Assises de la mobilité : le rail sera traité séparément

La ministre des Transports, Elisabeth Borne a donné en septembre dernier le coup d’envoi des Assises de la mobilité, qui doivent durer trois mois et aboutir, début 2018, à une loi d’orientation des mobilités. De quoi s’agit-il ?

La France voudrait remettre à plat les grands projets, réduire la part de la voiture individuelle et plus largement repenser le transport. Une vingtaine de projets d’infrastructures en cours, pour lesquels dix milliards d’euros manquent à l’appel, serait ainsi mis en mode « pause ». Le transport devait ici être repris au sens large : trains, bus, tram, routes, mais aussi, pour le futur, les navettes autonomes, vélos électriques et covoiturage. Dans la pratique, au cours de tables rondes et de rencontres partout dans l’Hexagone, on parlera ressources et dépenses, numérique, transition énergétique, fiscalité, sécurité… Elus, associations professionnelles et syndicales, ONG, entreprises et grand public seront invités à donner leur avis, pour aboutir en décembre 2017 à la remise de recommandations. La loi d’orientation (LOMI) doit être présentée au premier semestre 2018. Elle comportera une vision à moyen terme des infrastructures et une programmation des projets et des financements de l’Etat sur une période de cinq ans. Sauf que…
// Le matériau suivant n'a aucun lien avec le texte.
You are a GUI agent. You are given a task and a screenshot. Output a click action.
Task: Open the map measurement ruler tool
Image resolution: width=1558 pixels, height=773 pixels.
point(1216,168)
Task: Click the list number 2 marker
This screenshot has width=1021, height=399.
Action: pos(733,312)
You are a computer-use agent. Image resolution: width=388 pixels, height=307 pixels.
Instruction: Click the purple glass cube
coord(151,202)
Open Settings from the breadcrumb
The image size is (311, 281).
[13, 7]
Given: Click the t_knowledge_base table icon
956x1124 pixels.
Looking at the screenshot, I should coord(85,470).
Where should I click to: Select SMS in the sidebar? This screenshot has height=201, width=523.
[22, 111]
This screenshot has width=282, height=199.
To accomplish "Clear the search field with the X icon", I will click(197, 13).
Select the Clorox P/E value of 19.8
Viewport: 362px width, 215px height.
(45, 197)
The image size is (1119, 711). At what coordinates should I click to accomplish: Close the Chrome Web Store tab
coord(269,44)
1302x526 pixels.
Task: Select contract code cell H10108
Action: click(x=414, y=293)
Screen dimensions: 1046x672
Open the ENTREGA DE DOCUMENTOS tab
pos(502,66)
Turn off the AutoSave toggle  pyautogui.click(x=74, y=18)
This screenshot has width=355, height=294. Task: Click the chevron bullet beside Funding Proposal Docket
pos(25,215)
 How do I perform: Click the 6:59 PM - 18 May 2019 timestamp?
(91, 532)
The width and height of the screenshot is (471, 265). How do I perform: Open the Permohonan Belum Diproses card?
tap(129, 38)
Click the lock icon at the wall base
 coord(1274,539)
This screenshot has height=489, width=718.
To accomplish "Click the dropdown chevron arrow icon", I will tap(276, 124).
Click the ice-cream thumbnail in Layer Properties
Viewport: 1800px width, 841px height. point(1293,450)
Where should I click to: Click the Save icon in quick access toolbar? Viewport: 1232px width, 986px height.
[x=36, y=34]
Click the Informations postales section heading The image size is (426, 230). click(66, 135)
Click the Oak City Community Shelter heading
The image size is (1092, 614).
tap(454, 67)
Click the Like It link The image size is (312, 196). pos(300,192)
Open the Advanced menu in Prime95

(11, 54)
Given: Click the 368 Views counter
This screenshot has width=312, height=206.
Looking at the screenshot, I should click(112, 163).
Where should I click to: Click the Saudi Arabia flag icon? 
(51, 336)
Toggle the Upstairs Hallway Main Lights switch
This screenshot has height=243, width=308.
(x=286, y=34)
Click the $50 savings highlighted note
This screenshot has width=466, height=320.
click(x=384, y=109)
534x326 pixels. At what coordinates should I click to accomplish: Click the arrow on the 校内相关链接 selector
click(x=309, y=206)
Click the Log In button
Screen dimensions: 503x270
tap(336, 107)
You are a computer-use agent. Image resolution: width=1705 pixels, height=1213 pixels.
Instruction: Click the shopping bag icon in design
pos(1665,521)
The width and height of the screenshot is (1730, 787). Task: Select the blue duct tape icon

Le volet ferroviaire, qui nous intéresse au premier plan, ne serait pas intégré à cette grand messe du transport ! C’est en tout cas ce que craint la Lettre du Cheminot qui n’hésite pas à préciser que « Le gouvernement ne veut en effet pas accumuler les dossiers explosifs. » Triste constat qui se double d’un autre : le transport de marchandises et la logistique feraient l’objet d’une démarche spécifique. D’après Actu-Transport, « les interlocuteurs ne sont pas les mêmes. Pour le gouvernement, il s’agit davantage d’une affaire de professionnels, sur lequel le grand public n’a donc pas autant son mot à dire que sur la mobilité des personnes. » Il est donc peu probable que ces Assises aient un impact majeur sur les lignes capillaires à maintenir en vie, ce qui est particulièrement regrettable.

(photo wikipedia commons)

Rappelons pourtant l’importance de la logistique pour le quotidien des personnes : des rayons de magasins remplis chaque jour et à toute heure, des emplois par milliers. Cela engendre certes une multitude de transports routiers souvent polluants. Une partie de cette logistique, celle des gros volumes entre usines et dépôts de distribution, pourrait en revanche relevé davantage du rail à condition de revoir les flux, d’un côté, et d’offrir un service ferroviaire top-niveau, de l’autre. En cela, on aurait aimé que les Assises s’attaquent à l’implantation des zones industrielles et à la nécessaire revitalisation du fret ferroviaire dans une optique pragmatique, comme l’a fait l’Allemagne avec son plan national logistique, en élargissant l’écosystème ferroviaire à tout le monde, y compris les OFP et les transporteurs privés.